→ YOUR OBJECTIVE:
Once you find the line with "2 Euro France BE 2026 polissage" in the data that follows, repeat it and every line after it exactly, through the line with "2 Euro Monaco".

→ INPUT MATERIAL:
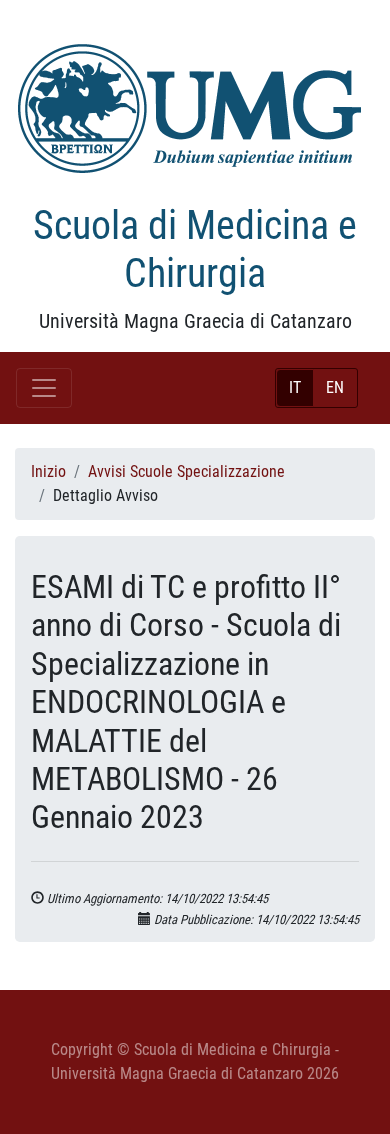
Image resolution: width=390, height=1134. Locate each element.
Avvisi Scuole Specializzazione (186, 471)
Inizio (48, 471)
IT (295, 387)
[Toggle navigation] (44, 388)
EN (335, 387)
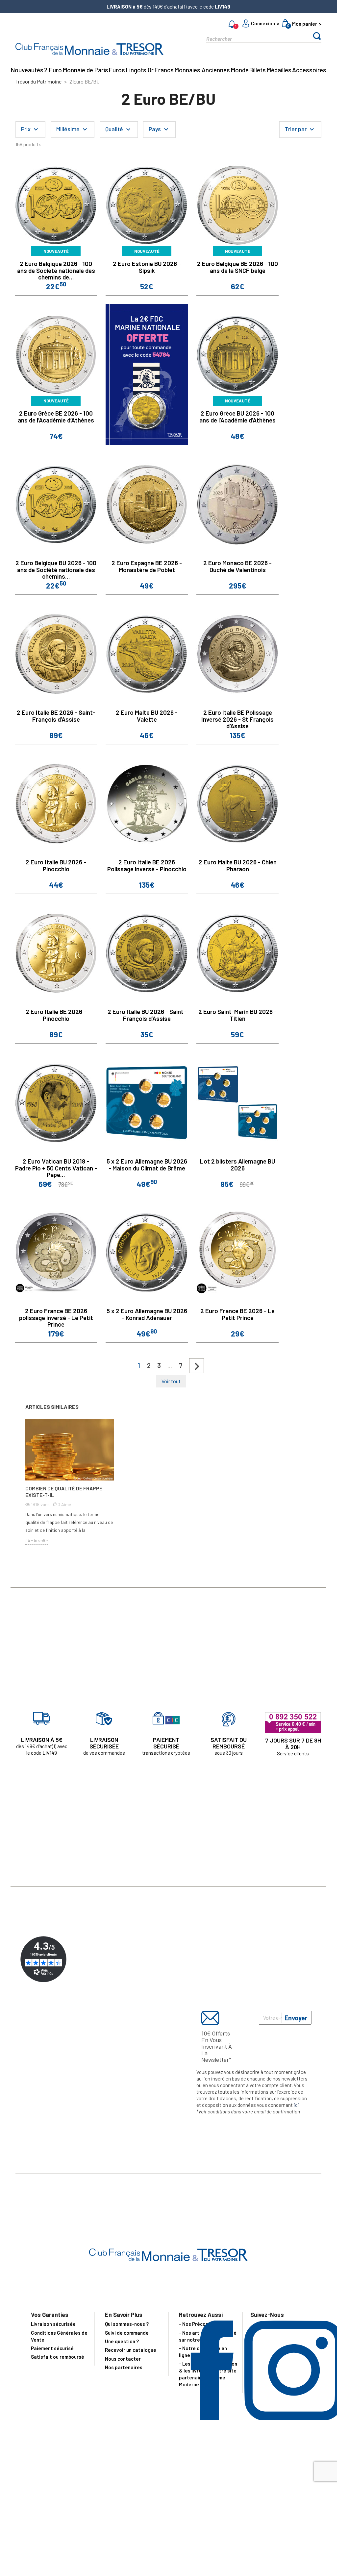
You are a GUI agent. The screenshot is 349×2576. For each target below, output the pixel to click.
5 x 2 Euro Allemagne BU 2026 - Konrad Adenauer (147, 1314)
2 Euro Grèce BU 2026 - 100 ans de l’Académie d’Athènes (237, 416)
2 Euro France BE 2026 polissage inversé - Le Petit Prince (56, 1317)
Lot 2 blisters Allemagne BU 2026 (237, 1164)
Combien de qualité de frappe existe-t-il (63, 1491)
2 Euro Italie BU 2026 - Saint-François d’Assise (147, 1015)
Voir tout (171, 1381)
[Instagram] (294, 2418)
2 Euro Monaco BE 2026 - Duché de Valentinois (237, 566)
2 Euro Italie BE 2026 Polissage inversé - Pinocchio (147, 865)
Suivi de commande (127, 2333)
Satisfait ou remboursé (57, 2357)
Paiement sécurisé (52, 2348)
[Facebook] (212, 2418)
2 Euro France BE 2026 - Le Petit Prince (237, 1314)
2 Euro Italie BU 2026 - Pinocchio (56, 865)
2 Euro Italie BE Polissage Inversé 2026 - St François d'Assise (237, 719)
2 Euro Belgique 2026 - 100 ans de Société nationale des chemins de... (56, 270)
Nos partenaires (123, 2367)
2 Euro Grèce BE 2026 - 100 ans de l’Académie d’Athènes (56, 416)
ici (296, 2105)
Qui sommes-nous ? (127, 2324)
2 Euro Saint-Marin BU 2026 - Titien (237, 1015)
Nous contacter (123, 2359)
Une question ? (122, 2341)
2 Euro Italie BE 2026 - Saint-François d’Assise (56, 716)
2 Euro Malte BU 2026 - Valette (147, 716)
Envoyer (296, 2018)
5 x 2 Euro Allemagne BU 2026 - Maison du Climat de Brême (147, 1164)
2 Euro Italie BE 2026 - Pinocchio (56, 1015)
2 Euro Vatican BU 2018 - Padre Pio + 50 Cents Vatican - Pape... (56, 1168)
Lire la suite (36, 1540)
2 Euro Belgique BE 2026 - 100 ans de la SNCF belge (237, 267)
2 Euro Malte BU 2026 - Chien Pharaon (238, 865)
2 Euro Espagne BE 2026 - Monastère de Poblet (147, 566)
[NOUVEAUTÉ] (56, 205)
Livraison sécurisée (53, 2324)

→ RESPONSE:
2 Euro France BE 2026 polissage inversé - Le Petit Prince (56, 1317)
Lot 2 blisters Allemagne BU 2026 (237, 1164)
Combien de qualité de frappe existe-t-il (63, 1491)
2 Euro Italie BU 2026 - Saint-François d’Assise (147, 1015)
Voir tout (171, 1381)
[Instagram] (294, 2418)
2 Euro Monaco BE 2026 - Duché de Valentinois (237, 566)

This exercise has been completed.